My heart thudded. What the hell did that mean? What happened to Jordan?

“I’m on my way.” If it was about Jordan, there wasn’t a moment to waste. I hung up my phone and looked over at my captain attempting to slurp a cup of coffee for energy, but mostly failing and dozing off. I grabbed my phone, keys, and wallet and approached him. “Captain.”

He sat up, snorted, and rubbed his eyes. “Hunt. What’s up?”

I decided to roll the dice and play on the odd circumstance with Harrison and the fact that my captain knew more than he let me know. “You remember Harrison.”

He sat up a little straighter. “Yes. How are you two getting on?”

“Great. We’re pretty close these days; one of the five guys I hang out with, and we all support each other as single fathers,” I explained.

The captain sat back a little bit. “Oh, good.

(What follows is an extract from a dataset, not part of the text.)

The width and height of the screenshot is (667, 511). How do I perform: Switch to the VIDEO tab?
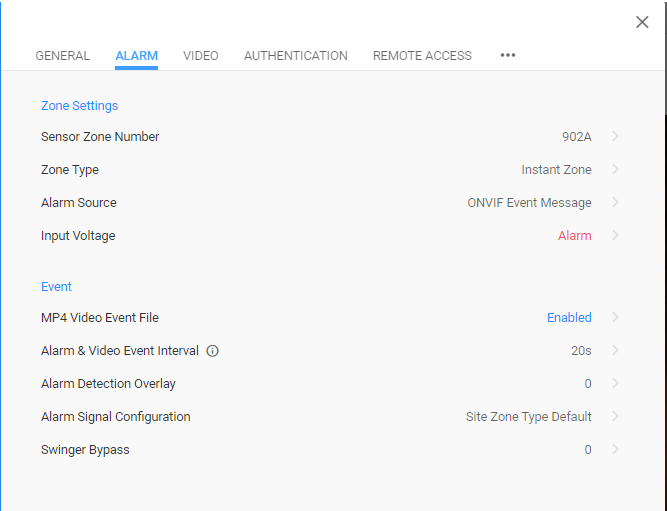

So everything’s okay?”

I tilted my head. “Well, he just called me and told me that he’s pretty sick and needs someone to take care of his kid. None of the other guys are available because it’s so late, and he’s hoping I can go and help out.” I raised an eyebrow. “He’s never been sick since we met. I don’t really know much about him at all still, do you?”

The captain was quiet for a really long time, and then he looked up at me. “If he’s sick and his kid needs you, you should go help.” He waved his hand off, not answering the latter of my questions. “Go. It’s not like there’s much going on here anyway.”

I didn’t mind that he didn’t give me an answer to my curiosity. It was mostly a diversion tactic anyway. “Thanks, Cap. I’ll see you later.”

“See ya,” he said.

I quickly left the department and made my way to Harrison’s house where I could see most of the other guys’ vehicles were parked out front, excluding Ethan’s. I let myself inside, and everyone was sitting in the den, each working on their own drink of choice. I noticed, to the right of the door, there was a huge, gaping hole in the drywall. I entered the den and everyone had a tension hanging about them.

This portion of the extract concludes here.